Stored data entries
○ ○ ○

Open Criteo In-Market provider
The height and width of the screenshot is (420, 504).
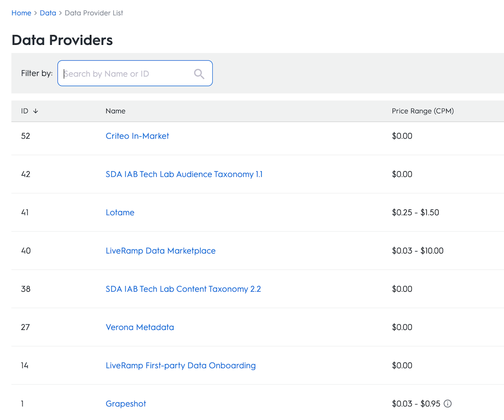[137, 136]
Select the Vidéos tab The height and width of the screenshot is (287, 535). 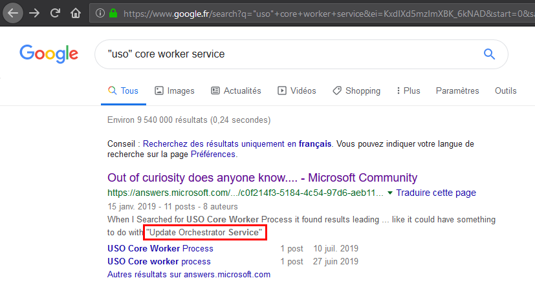[297, 91]
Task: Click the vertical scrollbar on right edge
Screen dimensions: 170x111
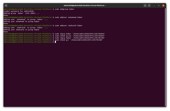Action: coord(165,57)
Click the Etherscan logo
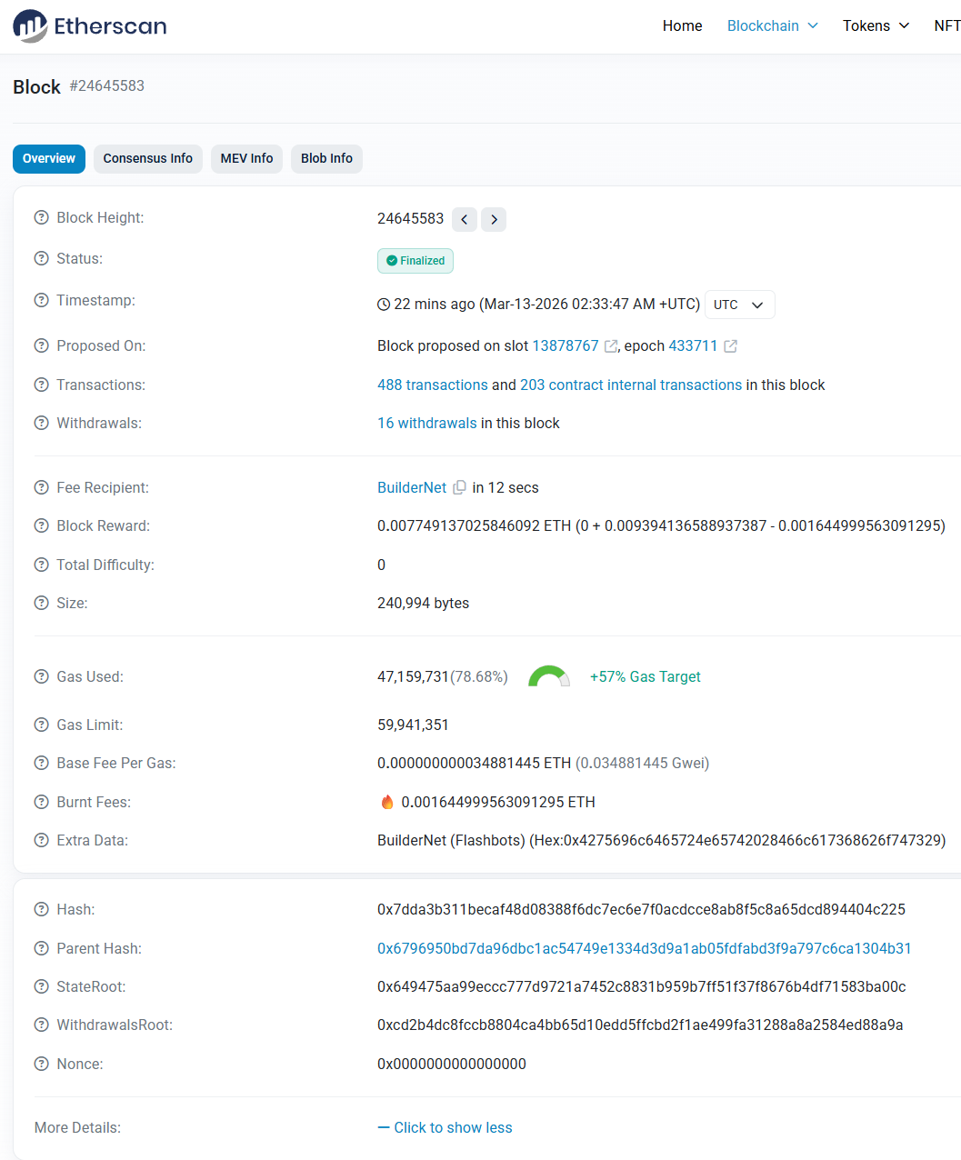 pos(89,25)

○ ○ ○

Could you set down exactly, and only, the lines from the line containing "Task: Click the" through the last line of the records, both included, without the pictures?

Task: Click the vertical scrollbar on right edge
Screen dimensions: 170x111
Action: coord(165,57)
Click the Etherscan logo
 pos(89,25)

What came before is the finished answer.